When I entered your home, you didn’t offer me water to wash the dust from my feet, but she has washed them with her tears and wiped them with her hair. You didn’t greet me with a kiss, but from the time I first came in, she has not stopped kissing my feet. You neglected the courtesy of olive oil to anoint my head, but she has anointed my feet with rare perfume. I tell you, her sins—and they are many—have been forgiven, so she has shown me much love. But a person who is forgiven little shows only little love.”  Luke 7:44-47 (NLT)

Lord Jesus, as we apply this story to our Thanksgiving gathering’s tomorrow, we see ourselves as possibly taking on different roles. We might be Simon the Pharisee—giving more criticism, insecurity, and irritation, than turkey, cranberry sauce, and sweet potato pie. That’s not who we want to be.

We most want to be this broken woman at your feet. Her love for you is convicting and compelling. Our sins are just as ugly and numerous as hers; they’re just not as public or notorious. Help us really believe this.

No matter who we are with tomorrow on Thanksgiving Day, may we “get low”—the posture of humility, gentleness, and kindness. For grace runs downhill and we want to live and love out of the riches of your grace.

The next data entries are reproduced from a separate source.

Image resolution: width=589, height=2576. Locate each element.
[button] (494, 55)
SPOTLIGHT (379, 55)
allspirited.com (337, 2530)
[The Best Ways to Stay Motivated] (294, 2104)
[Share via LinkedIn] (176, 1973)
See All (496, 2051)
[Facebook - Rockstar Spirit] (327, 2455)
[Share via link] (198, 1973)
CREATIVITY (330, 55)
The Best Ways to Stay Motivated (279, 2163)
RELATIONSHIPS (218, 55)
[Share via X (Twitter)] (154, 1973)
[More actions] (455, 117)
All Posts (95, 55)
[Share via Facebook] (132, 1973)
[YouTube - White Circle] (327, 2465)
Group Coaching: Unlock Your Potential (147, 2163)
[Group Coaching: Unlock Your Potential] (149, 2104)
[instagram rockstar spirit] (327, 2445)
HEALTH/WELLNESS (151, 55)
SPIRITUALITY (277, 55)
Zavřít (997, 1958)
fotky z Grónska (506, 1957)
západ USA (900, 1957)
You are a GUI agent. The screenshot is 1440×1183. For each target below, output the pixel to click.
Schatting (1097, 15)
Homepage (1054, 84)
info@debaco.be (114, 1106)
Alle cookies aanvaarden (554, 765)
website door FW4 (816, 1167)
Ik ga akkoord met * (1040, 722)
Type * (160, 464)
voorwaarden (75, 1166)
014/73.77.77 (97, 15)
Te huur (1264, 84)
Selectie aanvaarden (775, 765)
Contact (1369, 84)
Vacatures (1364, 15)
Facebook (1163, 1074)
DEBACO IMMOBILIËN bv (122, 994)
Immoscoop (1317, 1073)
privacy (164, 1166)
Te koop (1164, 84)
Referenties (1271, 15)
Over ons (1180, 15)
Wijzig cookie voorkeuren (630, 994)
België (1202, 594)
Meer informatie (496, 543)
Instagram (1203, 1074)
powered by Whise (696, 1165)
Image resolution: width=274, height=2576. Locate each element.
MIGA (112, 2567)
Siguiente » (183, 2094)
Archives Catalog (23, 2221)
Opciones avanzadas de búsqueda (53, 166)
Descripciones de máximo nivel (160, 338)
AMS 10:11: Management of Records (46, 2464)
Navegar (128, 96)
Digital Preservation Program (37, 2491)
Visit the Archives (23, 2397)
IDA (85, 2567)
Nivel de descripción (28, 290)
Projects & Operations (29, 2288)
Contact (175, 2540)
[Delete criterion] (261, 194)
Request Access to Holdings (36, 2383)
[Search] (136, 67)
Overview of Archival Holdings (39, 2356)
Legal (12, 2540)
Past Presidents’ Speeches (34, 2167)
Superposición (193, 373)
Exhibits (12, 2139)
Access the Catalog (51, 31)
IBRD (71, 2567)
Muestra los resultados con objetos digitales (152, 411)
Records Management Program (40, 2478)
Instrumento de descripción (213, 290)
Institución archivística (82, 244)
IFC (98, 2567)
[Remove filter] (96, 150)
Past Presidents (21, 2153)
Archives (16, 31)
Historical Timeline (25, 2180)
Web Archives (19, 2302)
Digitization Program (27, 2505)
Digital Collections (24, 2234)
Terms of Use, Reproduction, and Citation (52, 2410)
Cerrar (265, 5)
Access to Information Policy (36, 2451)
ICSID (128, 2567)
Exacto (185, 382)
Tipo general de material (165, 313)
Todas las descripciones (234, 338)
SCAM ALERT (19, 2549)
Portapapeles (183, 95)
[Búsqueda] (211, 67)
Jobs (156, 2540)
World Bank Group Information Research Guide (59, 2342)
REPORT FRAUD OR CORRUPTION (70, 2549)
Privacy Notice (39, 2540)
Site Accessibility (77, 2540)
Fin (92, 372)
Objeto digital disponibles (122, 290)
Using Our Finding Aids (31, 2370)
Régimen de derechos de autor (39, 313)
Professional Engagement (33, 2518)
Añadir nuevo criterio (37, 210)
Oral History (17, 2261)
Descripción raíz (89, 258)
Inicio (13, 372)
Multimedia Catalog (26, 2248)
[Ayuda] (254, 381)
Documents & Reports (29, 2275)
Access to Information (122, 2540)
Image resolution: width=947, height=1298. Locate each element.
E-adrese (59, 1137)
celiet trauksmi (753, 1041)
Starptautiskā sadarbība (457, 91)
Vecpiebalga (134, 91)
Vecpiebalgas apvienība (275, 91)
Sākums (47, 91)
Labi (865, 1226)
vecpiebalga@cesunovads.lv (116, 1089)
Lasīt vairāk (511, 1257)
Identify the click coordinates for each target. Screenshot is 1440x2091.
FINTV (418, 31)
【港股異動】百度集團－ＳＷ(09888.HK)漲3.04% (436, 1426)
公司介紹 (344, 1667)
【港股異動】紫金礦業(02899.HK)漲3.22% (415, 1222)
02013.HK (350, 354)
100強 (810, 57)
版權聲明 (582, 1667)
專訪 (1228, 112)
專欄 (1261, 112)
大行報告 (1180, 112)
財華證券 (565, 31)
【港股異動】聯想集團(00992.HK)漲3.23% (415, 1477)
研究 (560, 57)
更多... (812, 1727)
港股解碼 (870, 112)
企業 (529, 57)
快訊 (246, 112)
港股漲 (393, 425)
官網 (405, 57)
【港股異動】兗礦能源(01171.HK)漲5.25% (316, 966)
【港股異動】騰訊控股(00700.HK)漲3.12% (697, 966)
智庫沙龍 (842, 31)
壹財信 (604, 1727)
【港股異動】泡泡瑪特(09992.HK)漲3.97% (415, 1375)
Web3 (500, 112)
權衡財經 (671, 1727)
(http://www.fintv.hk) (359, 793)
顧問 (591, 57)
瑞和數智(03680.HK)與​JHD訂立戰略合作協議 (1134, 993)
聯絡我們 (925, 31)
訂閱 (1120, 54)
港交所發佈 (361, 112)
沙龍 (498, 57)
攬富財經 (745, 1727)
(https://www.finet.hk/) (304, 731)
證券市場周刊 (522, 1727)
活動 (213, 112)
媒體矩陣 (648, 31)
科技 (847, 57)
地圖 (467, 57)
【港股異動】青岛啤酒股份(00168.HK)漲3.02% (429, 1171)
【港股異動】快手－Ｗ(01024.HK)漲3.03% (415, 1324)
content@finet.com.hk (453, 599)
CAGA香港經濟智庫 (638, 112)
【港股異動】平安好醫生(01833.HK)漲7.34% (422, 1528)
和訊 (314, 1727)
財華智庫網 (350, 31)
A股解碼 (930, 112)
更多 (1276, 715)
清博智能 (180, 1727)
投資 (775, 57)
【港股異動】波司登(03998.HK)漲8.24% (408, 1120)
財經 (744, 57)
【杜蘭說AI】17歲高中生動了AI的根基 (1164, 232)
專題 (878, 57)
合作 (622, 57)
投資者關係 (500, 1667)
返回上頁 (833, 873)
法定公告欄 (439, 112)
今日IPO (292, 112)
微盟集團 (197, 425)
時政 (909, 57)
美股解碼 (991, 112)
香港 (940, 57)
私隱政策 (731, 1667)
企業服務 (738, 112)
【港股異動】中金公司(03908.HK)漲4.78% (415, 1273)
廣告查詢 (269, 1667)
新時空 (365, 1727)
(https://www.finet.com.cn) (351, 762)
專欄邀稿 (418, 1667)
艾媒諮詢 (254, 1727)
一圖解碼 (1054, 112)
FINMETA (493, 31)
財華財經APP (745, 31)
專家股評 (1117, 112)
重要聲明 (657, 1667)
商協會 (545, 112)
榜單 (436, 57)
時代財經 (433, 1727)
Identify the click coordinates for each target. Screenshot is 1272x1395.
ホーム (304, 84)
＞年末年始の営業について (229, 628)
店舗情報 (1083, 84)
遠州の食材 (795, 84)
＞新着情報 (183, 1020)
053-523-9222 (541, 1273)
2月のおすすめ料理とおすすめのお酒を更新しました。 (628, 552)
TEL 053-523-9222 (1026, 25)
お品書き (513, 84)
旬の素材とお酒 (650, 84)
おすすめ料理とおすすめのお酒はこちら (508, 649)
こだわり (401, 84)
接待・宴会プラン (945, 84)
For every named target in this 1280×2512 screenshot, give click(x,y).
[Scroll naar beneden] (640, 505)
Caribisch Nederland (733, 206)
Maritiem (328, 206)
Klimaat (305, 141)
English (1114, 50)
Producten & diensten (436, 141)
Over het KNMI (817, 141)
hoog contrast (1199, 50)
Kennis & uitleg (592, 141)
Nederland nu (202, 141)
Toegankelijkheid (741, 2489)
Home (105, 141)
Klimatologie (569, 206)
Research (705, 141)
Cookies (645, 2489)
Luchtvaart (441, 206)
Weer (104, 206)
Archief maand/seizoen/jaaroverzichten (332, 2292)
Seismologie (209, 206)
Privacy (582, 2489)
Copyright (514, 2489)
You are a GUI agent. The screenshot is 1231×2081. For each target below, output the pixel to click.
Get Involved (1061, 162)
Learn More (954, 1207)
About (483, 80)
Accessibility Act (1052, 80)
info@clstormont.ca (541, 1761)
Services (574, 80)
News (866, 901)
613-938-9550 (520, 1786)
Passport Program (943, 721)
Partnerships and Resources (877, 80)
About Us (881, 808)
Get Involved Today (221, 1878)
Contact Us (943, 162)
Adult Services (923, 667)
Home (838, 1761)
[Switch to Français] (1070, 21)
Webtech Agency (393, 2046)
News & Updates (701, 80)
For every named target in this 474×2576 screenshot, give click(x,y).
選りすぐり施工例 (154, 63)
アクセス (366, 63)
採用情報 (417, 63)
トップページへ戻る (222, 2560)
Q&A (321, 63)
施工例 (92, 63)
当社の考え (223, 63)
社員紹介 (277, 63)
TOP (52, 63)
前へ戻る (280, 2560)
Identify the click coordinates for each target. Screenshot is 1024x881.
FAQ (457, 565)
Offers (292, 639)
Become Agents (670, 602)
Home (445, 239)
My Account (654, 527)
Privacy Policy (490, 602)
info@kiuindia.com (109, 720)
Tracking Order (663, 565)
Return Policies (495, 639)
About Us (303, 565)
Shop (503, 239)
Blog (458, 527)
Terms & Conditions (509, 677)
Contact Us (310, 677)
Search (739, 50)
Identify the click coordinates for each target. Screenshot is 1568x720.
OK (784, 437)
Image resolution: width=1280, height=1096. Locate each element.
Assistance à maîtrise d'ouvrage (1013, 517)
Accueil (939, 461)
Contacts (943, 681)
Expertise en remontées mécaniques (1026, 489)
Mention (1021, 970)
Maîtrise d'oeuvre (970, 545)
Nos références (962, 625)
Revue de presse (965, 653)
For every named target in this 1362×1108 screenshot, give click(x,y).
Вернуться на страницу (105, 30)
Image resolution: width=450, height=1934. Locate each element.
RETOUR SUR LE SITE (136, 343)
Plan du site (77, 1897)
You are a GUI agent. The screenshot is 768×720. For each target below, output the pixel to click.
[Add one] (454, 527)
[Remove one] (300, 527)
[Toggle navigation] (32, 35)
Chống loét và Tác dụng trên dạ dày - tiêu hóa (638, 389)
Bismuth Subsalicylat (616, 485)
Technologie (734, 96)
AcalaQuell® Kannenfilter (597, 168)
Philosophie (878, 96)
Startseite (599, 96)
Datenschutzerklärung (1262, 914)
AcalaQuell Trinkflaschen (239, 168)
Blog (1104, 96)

Indeed, we want to forgive others as you have forgiven us, Jesus. We want to love you much, because you love us more than we can possibly imagine—as much as the Father loves you.

May any tears of gratitude generated in us by your grace and love become the water of mercy with which we wash the feet of our family, friends, and neighbors—not just tomorrow.

Nothing is more daily that the call to forgive. Nothing is more scandalous than the way you forgive us. And nothing is more important than “faith expressing itself in love” (Gal. 5:6). So very Amen we pray, in your kind and powerful name.